(Stored items)
[Start of Attachment]
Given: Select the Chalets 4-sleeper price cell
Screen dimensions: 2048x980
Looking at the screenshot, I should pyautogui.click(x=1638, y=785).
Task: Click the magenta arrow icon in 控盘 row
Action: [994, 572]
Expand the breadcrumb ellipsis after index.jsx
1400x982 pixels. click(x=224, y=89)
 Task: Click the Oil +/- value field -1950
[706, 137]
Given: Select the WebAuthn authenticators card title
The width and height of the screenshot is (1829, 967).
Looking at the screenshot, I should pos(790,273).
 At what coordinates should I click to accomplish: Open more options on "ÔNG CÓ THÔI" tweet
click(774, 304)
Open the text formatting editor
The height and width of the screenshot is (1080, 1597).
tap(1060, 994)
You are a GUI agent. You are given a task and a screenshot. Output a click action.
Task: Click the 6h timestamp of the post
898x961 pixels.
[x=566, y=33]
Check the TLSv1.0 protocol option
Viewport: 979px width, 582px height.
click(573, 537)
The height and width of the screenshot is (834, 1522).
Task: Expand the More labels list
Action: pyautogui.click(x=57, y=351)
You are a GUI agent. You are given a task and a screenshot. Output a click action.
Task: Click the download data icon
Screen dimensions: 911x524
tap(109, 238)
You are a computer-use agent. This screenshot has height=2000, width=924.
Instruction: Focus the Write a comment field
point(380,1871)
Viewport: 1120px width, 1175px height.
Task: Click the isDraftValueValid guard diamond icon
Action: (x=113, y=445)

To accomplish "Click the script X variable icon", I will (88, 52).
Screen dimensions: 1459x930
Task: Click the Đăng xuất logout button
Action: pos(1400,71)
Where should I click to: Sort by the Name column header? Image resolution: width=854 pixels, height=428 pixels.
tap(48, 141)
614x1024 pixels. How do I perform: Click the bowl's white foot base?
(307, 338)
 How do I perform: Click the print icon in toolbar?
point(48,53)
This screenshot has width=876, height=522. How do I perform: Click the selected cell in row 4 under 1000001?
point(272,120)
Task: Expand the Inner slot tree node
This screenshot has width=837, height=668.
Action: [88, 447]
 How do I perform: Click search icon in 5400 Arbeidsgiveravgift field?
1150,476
[End of Attachment]
> **WHAT IS EXPECTED**:
Return, unchanged, the run of lines above that opens with the line containing "At what coordinates" and closes with the line containing "Task: Click the 6h timestamp of the post". Include both.

> **SOLUTION BELOW**:
 At what coordinates should I click to accomplish: Open more options on "ÔNG CÓ THÔI" tweet
click(774, 304)
Open the text formatting editor
The height and width of the screenshot is (1080, 1597).
tap(1060, 994)
You are a GUI agent. You are given a task and a screenshot. Output a click action.
Task: Click the 6h timestamp of the post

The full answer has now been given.